Dragon Quest Monsters: Joker 2 Review
On the surface, Dragon Quest Monsters: Joker 2 seems like little more than an accessory to the modern Dragon Quest RPG. Think the typical magic and monster adventure, only with no quaint towns to visit and no fallen warriors to avenge. Dragon Quest Monsters instead puts the monsters at the forefront, letting the story trickle in at a leisurely pace and relying on combat and breeding to entertain the player. (Here, monster breeding goes by the fancy name of "synthesis.") At its core, though, Joker 2 is an addictive monster rumble, filled with enough exploration, quirkiness, and colossal battles to stand on its own.
Time-wise, the game is a perfect pick for those who don't want a 50 or even 100+ hour investment. The main quest clocks in at 25-30 hours, and there's plenty monster synthesizing and battling to do after you're crowned champion scout. Different weather conditions and the ongoing cycle of day and night bring some variety to the island locales you can choose from, and each territory is home to gigantic bosses—fodder for seasoned, not rookie, players. For those who'd rather increase their ranks, monsters (over 300 in total, according to the game box) change with the weather and time of day.
Joker 2 offers the player a lot of convenience. Any area can easily be accessed from the base (your crashed airship), and the game lets you save anytime you like (except on certain key screens). Monsters are stored in three sections: your active fighters, leading the battle; your substitutes, ready at a moment's notice; and your bevy of other recruits in the airship's monster pen. Only six can fill your party at once, but no matter where your monsters reside, they'll gain a share of the experience.
The menu system is one of the finest, combining elegance, simplicity, and clean organization. Like the game and its cel-shaded, smoothly animated characters, it's colorful and pleasing to look at. The short list of music, on the other hand, gets boring fast. Until all the parts come together in unison—the ability to synthesize and the power of a dozen or so monsters at your command—Joker 2 is slow-going and dreadfully minimal. It takes several hours for the classic Dragon Quest formula to kick in, and then the game is pure Jailcat Crack.
If the monsters are the main appeal of the game, then the exploration is the heart. Wandering around large, open maps in 3D while avoiding or confronting fully realized enemies is the stuff of wonder. Speaking of Jailcats, the ones tumbling around the snowy cliffs of Iceolation are adorably silly, and a certain kind of Slime (no telling!) bounces on the scene at one critical point later in the game. Joker 2 might not burst with these memorable moments, but the sprinkling of them makes progressing through the game that much more enjoyable. You never know when Slimes, Jailcats, or another iconic monster will reward your efforts with a little humor.

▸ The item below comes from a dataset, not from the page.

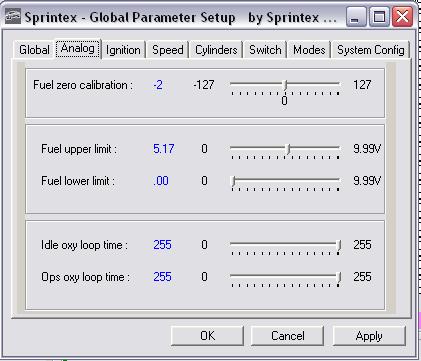Click the Fuel upper limit slider handle
The width and height of the screenshot is (421, 361).
tap(289, 149)
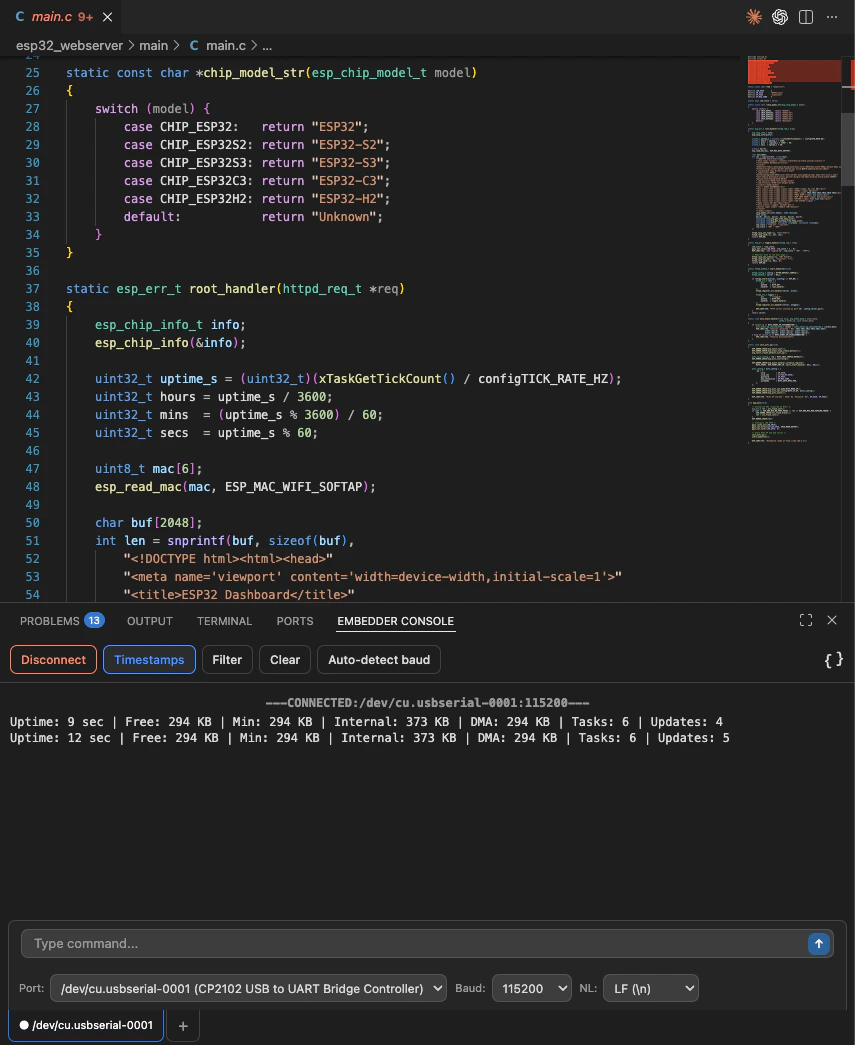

The only setback to uninterrupted gameplay is the occasional spots where the game ups the difficulty of its next challenge and forces you to level-grind for extra experience. Because of the layout of the game, new areas are unlocked after you successfully beat a boss or complete a task. A little grinding on the side sounds fine on paper until you realize that, with no undiscovered terrain to turn to, you'll be fighting the same monsters for a good while—and they'll give you less sufficient experience as you get stronger. Depending on how you play the game, this could be a deal-breaker. You're supposed to synthesize new monsters and routinely switch out your top contenders so that you boost stats and magic, but keep the levels low. Unfortunately, this makes beefing up newly created monsters easy, but makes training veteran favorites rough. It takes a lot of time to max out some of the skill sets that your monsters acquire, and as the levels go up, the wealth of skill points depletes.
Aside from level-grinding, the most frustrating part of Joker 2 is the special battles in the Arena. Players are required to win these rounds to open up new areas—but without the use of items, substitutes, or individual orders. That means depending on the tactical AI alone. You can alter the attack patterns of your monsters, choosing that they focus more on attacking or healing, and so on, but these tactics in execution are punishing to watch. The AI simply does not make the best decision possible, and because of its shortcomings, you'll lose a battle that could have easily been won with your own strategy. Leaving your success up to chance in this way gives unintended meaning to game's title, itself a reference to the wildcard, underdog protagonist.
Thankfully, the Arena battles only constitute a small percentage of play time, so combined with the patches of extended level-grinding, you're looking at roughly 10 hours of those 25-30 spent training your monsters overtime. The charm of the game amends for this laborious exercise, but Dragon Quest or not, it's not the best approach given the short length.